As a bill proposing tripling of non-military aid to Pakistan was introduced in the US Congress, President George W. Bush said Washington would investigate Kabul’s charges that Pakistan had a hand in recent terrorist attacks in Afghanistan.
“We'll investigate his (Afghan President Hamid Karzai’s) charge and we’ll work with his service to get to the bottom of his allegation,” Bush said at a White House news conference on Tuesday.
“No question, however, that some extremists are coming out of parts of Pakistan into Afghanistan,” he said. “And that’s troubling to us, it’s troubling to Afghanistan, and it should be troubling to Pakistan.”
Bush added that he would discuss the threat with Pakistan Prime Minister Yusuf Raza Gilani when he visits US later this month.
The comments came as two senior senators on Thursday introduced a bipartisan legislation, which while proposing tripling of non-military aid to Pakistan to $7.5 billion over five years also links security aid, around $1 billion annually at present, to counter-terrorism performance.
“Our bill represents a genuine sea-change-one which will set the US-Pakistan policy on a safer and more successful course,” said its authors Joseph Biden, Democratic chairman of the Senate foreign relations committee, and Republican Richard Lugar.

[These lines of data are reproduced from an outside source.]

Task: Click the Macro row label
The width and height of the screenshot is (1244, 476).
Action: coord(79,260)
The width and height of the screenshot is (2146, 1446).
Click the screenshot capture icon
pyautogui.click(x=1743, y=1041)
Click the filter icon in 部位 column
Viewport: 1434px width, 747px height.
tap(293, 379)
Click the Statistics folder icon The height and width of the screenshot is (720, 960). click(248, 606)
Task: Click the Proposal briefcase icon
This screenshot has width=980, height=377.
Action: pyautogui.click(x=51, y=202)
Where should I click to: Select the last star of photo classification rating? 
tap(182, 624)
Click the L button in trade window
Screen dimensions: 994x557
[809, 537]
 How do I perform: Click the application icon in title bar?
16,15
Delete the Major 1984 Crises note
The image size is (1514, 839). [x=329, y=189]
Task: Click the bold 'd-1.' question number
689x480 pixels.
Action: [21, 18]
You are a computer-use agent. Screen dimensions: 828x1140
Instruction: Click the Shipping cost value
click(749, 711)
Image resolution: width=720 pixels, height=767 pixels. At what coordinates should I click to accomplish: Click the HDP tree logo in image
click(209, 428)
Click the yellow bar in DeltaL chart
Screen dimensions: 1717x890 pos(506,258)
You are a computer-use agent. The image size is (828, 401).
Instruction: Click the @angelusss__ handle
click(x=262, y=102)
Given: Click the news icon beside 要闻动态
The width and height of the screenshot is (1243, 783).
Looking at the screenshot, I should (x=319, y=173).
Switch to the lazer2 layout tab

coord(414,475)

The US provided Pakistan with more than $10.5 billion for military, economic, and development activities in the 2002-2007 period. An independent government audit found last month that military aid given to Pakistan was not properly accounted for.
The US presidential candidates, Democrat Barack Obama and Republican John McCain, too have outlined plans to defeat terrorism in Afghanistan by making Pakistan the focus of the fight against Al Qaeda and Taliban.